Non pour un DC complet ; c’est structurel. Si vos contraintes l’exigent, déployez un RODC.
Mettre les applications sur un DC : acceptable ?
Non. Les DC ne doivent héberger aucune application métiers ; c’est une règle d’hygiène et de réduction de surface d’attaque.
La délégation non restreinte sur des serveurs membres : jamais ?
Évitez absolument ; utilisez KCD/RBCD. Les rares cas hérités doivent être traités en priorité de remédiation.
Réduire la durée des tickets casse‑t‑il les applis ?
Pas en général si l’on reste dans des valeurs raisonnables (ex. TGT 4 h/TGS 8 h). Testez sur un pilote avant déploiement global.
RODC partout ?
Non. Un RODC est adapté aux sites non sécurisés. Sur les datacenters et cœurs de réseau, conservez des DC complets.
Plan d’action en dix jours
- J1–J2 : inventaire DC/RODC/SPN, identification des machines « Trusted for delegation » hors DC.
- J3–J4 : mise en place de l’audit 4768/4769, tableaux de bord et alertes.
- J5–J6 : bascule des serveurs fautifs vers KCD/RBCD, conversion des comptes de service en gMSA, AES‑only.
- J7 : activation FAST en mode Supported sur DC + clients pilotes.
- J8 : LSASS PPL, LDAP signing & channel binding, revue des GPO.

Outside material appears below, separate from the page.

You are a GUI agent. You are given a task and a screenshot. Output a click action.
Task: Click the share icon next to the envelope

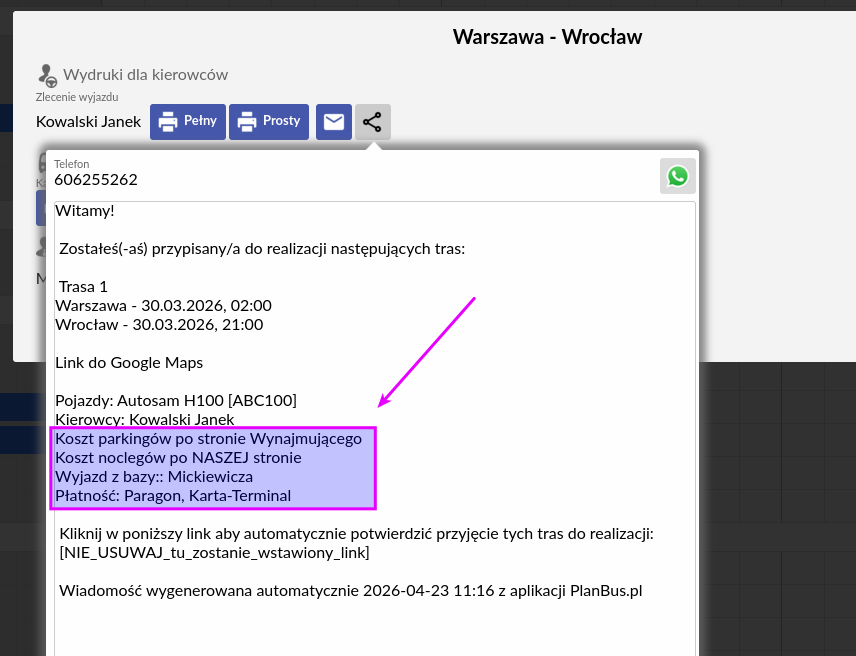[x=372, y=122]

- J9–J10 : durées de tickets ajustées, documentation, transfert aux opérations.
En résumé
La délégation non restreinte fait partie intégrante du rôle de contrôleur de domaine. On ne peut pas la désactiver sans rendre Kerberos inopérant. La bonne stratégie consiste à réduire l’exposition des DC (tiering, durcissements, patch), à protéger les identités (Protected Users, APS, comptes non déléguables), à durcir Kerberos (FAST, AES‑only, tickets courts), à déployer des RODC sur les sites à risque et à surveiller activement toute activité de délégation anormale. Pour les applications, remplacez la délégation non restreinte par KCD ou RBCD correctement gouvernés. C’est cette défense en profondeur qui neutralise l’impact d’une éventuelle compromission tout en maintenant la disponibilité d’Active Directory.
Annexes : commandes utiles
# Exporter les délégations KCD d'un compte de service
Get-ADUser svc_app -Properties msDS-AllowedToDelegateTo |
Select-Object Name,@{n='KCD';e={$_."msDS-AllowedToDelegateTo"}}
# Lister les objets avec RBCD configurée
Get-ADComputer -Filter * -Properties PrincipalsAllowedToDelegateToAccount |
Where-Object { $_.PrincipalsAllowedToDelegateToAccount } |
Select-Object Name,PrincipalsAllowedToDelegateToAccount
# Activer l'audit Kerberos
auditpol /set /subcategory:"Kerberos Authentication Service" /success:enable /failure:enable
auditpol /set /subcategory:"Kerberos Service Ticket Operations" /success:enable /failure:enable
Dernière vérification du périmètre fonctionnel : 29 septembre 2025.